What Are Miller Indices?
Miller indices are a set of three integers (h k l) used in crystallography to describe the orientation of a plane within a crystal lattice. They provide a compact, dimensionless notation that is independent of the actual size of the unit cell, making them essential for X-ray diffraction analysis, materials science, and solid-state physics.

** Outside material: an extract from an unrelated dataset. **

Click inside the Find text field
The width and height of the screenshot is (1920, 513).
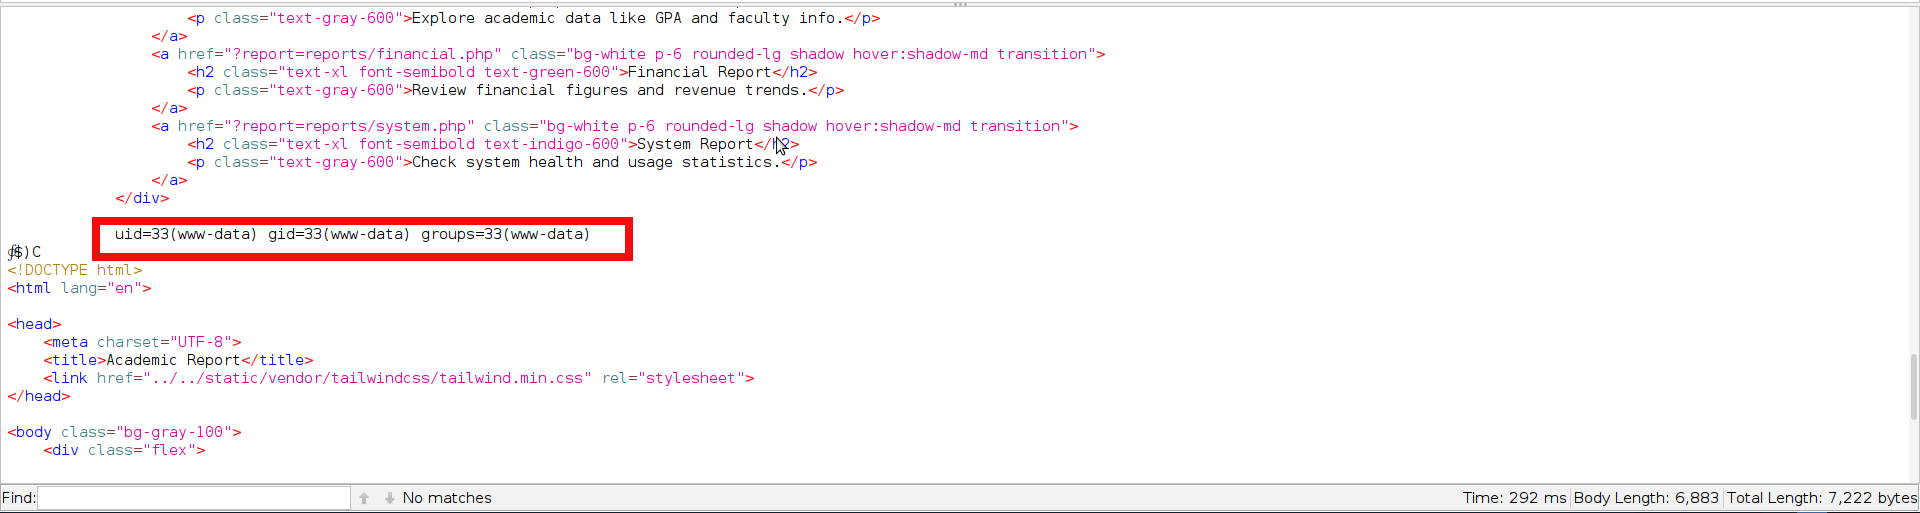[x=194, y=498]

How to Use This Calculator
Enter the intercepts the plane makes with the x, y, and z crystallographic axes, measured in units of the lattice constants a, b, and c. For a plane that runs parallel to an axis (its intercept is at infinity), enter 0 — the calculator treats this as an index of 0. The tool then takes reciprocals, clears any fractions, and reduces the result to the smallest set of integers.
The Formula Explained
The procedure has three steps:
$$(h\,k\,l) = \frac{m}{\gcd}\left(\dfrac{1}{\text{X intercept}}\;,\;\dfrac{1}{\text{Y intercept}}\;,\;\dfrac{1}{\text{Z intercept}}\right)$$
1. Find the intercepts in lattice units (e.g. 1, 2, 3).
2. Take reciprocals (\(1/1, 1/2, 1/3\)).
3. Clear fractions by multiplying by the least common multiple of the denominators (\(\times 6 \to 6, 3, 2\)) and reduce by any common factor.

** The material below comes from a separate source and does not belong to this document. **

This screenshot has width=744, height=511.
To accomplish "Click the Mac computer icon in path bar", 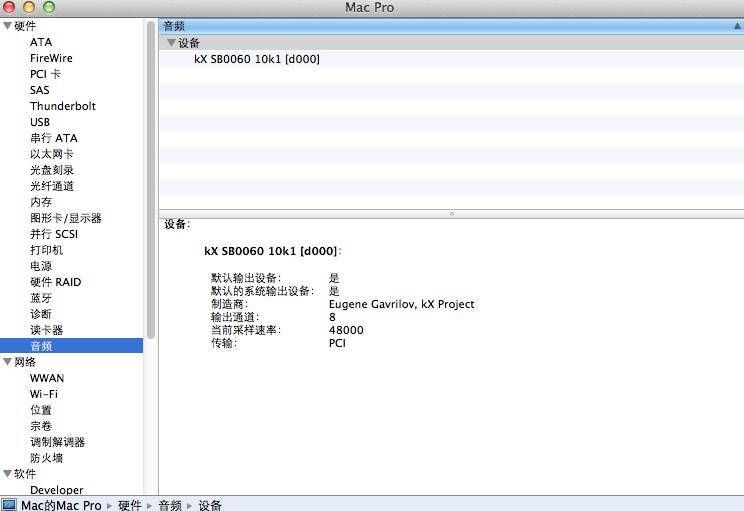I will 9,504.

The resulting integers (6 3 2) are the Miller indices, written in parentheses without commas.
Worked Example
A plane intercepts the axes at \(x = 1\), \(y = 2\), \(z = 3\). Reciprocals are \(1, 1/2, 1/3\). Multiplying through by 6 gives $$1\times 6,\;\tfrac{1}{2}\times 6,\;\tfrac{1}{3}\times 6 = 6,\;3,\;2.$$ There is no common factor greater than 1, so the Miller indices are (6 3 2).
FAQ
What does a 0 index mean? An index of 0 means the plane is parallel to that axis — its intercept is at infinity, and \(1/\infty = 0\).
What does the bar over a number mean? In full notation a negative index is written with a bar above it (e.g. \(\bar{1}\)). This calculator returns the negative sign for planes intercepting the negative axis direction.
Are (1 1 1) and (2 2 2) the same plane? The reduced form (1 1 1) describes the plane orientation; indices are always reduced to their smallest integer set.